(Document and screenshot pointing entries)
══════════

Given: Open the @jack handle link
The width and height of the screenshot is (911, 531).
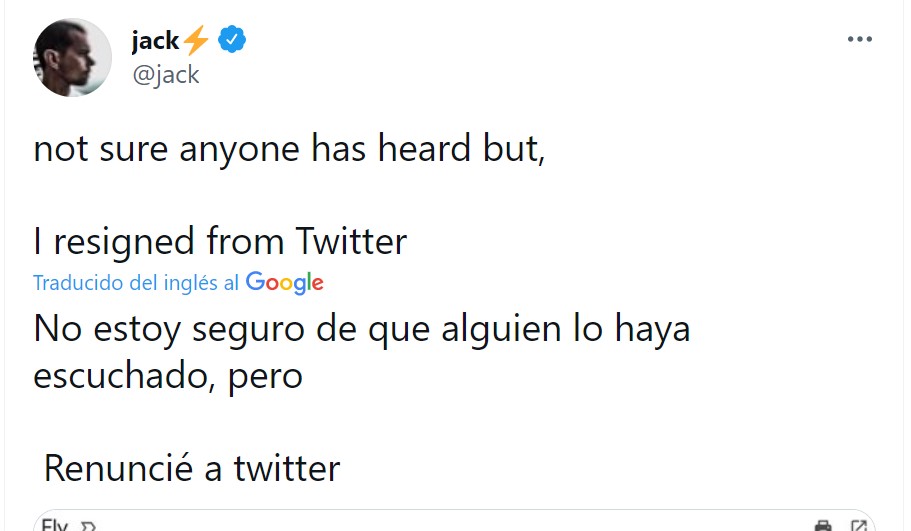Looking at the screenshot, I should pos(165,74).
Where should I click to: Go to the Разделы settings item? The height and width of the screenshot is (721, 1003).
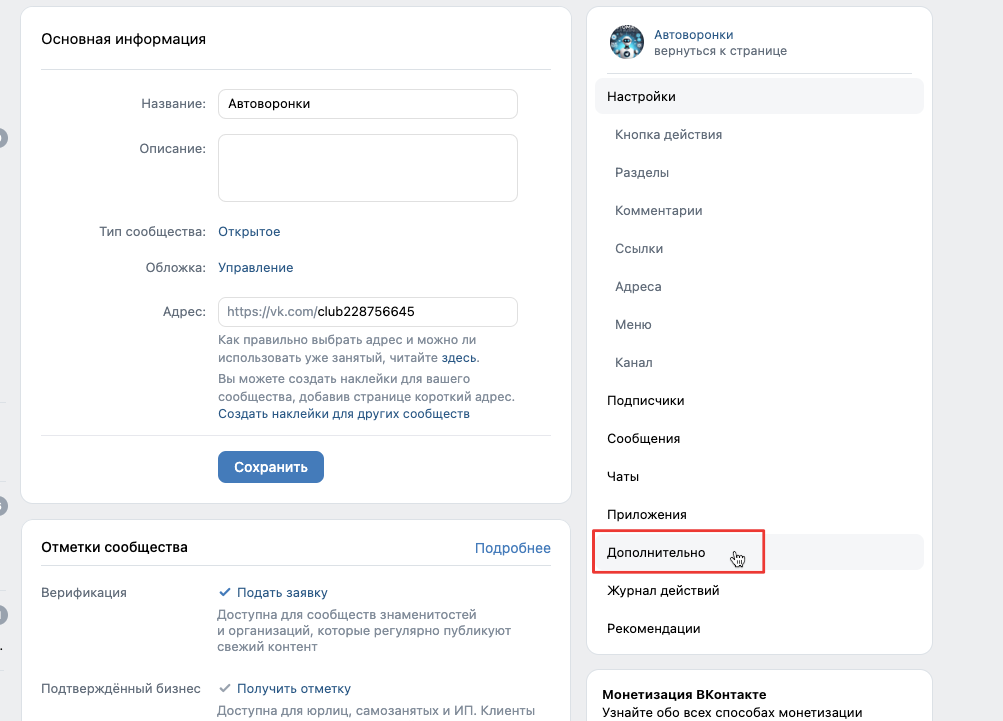[x=642, y=172]
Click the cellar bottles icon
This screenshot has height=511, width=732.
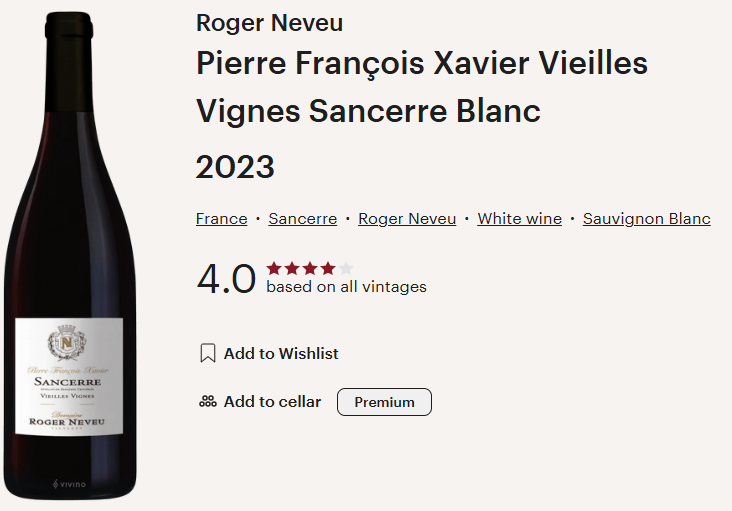coord(208,402)
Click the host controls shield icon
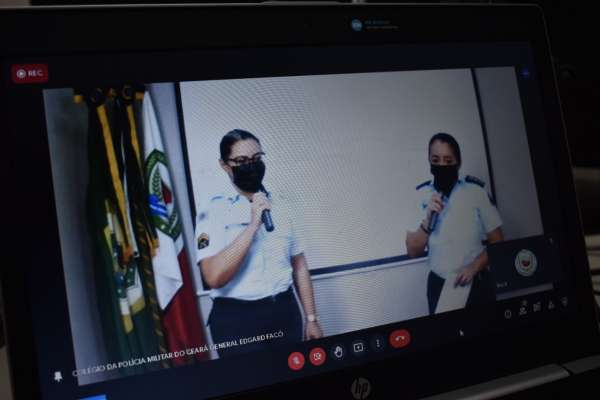 point(564,301)
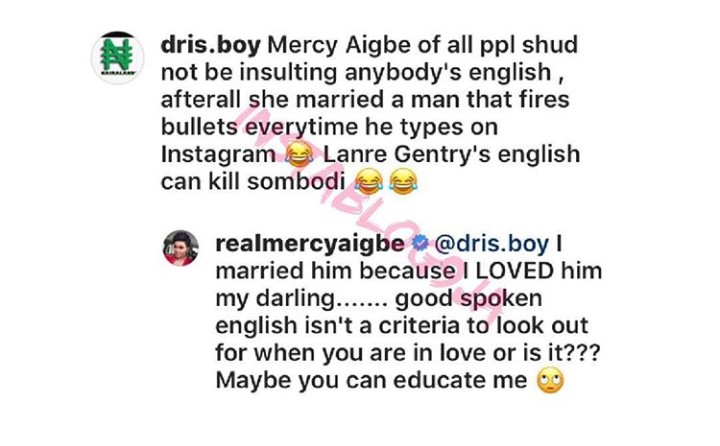Click the line 'Maybe you can educate me'
The width and height of the screenshot is (720, 446).
coord(371,380)
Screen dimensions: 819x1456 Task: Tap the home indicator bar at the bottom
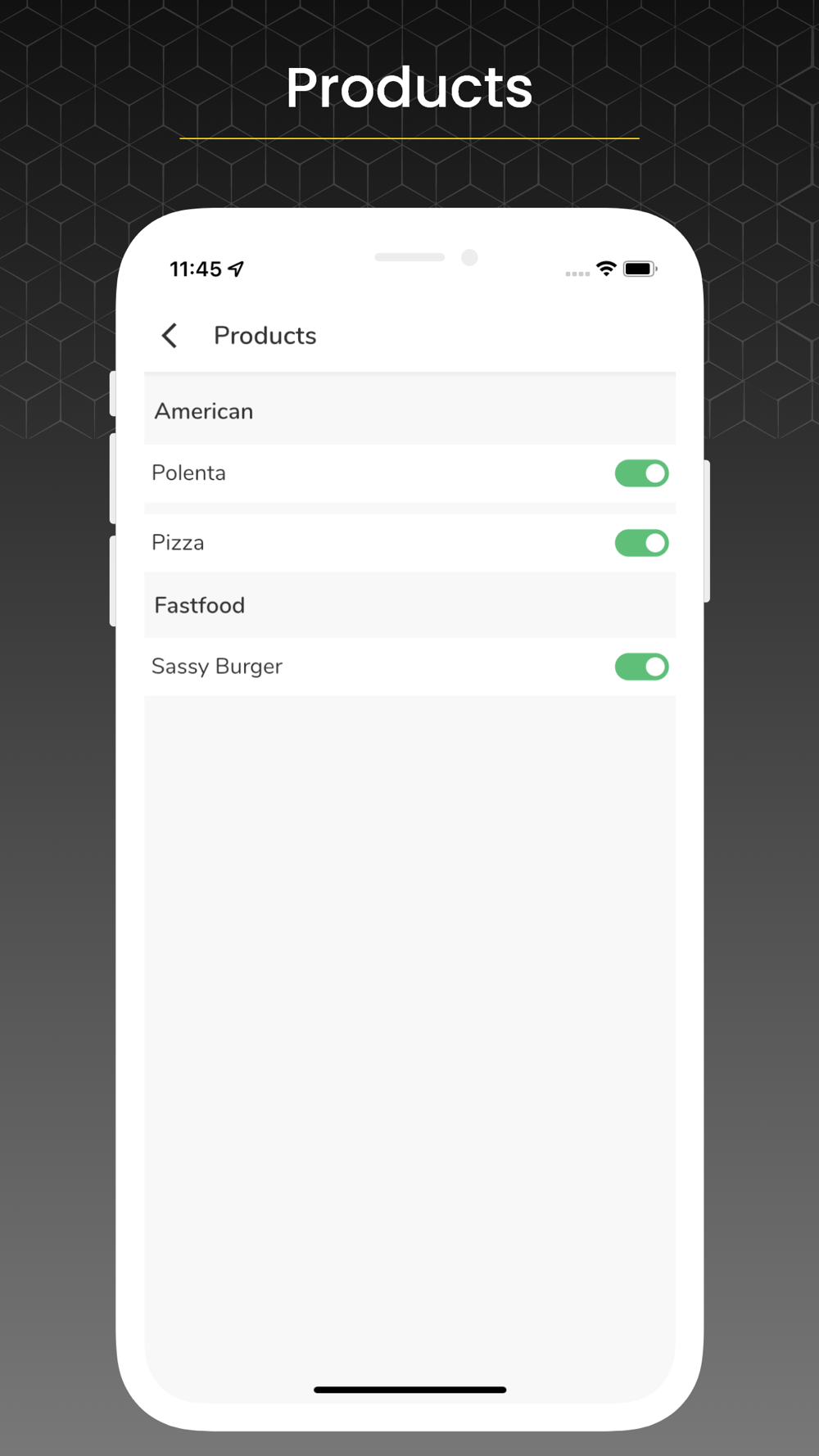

══════════

Return every line of the entries above word for word, leaving out the pictures.

ANSWER TO THIS TASK:
Given: Open the @jack handle link
The width and height of the screenshot is (911, 531).
Looking at the screenshot, I should pos(165,74).
Where should I click to: Go to the Разделы settings item? The height and width of the screenshot is (721, 1003).
[x=642, y=172]
Click the cellar bottles icon
This screenshot has height=511, width=732.
coord(208,402)
Click the host controls shield icon
 point(564,301)
Click the line 'Maybe you can educate me'
The width and height of the screenshot is (720, 446).
coord(371,380)
Screen dimensions: 819x1456 Task: Tap the home indicator bar at the bottom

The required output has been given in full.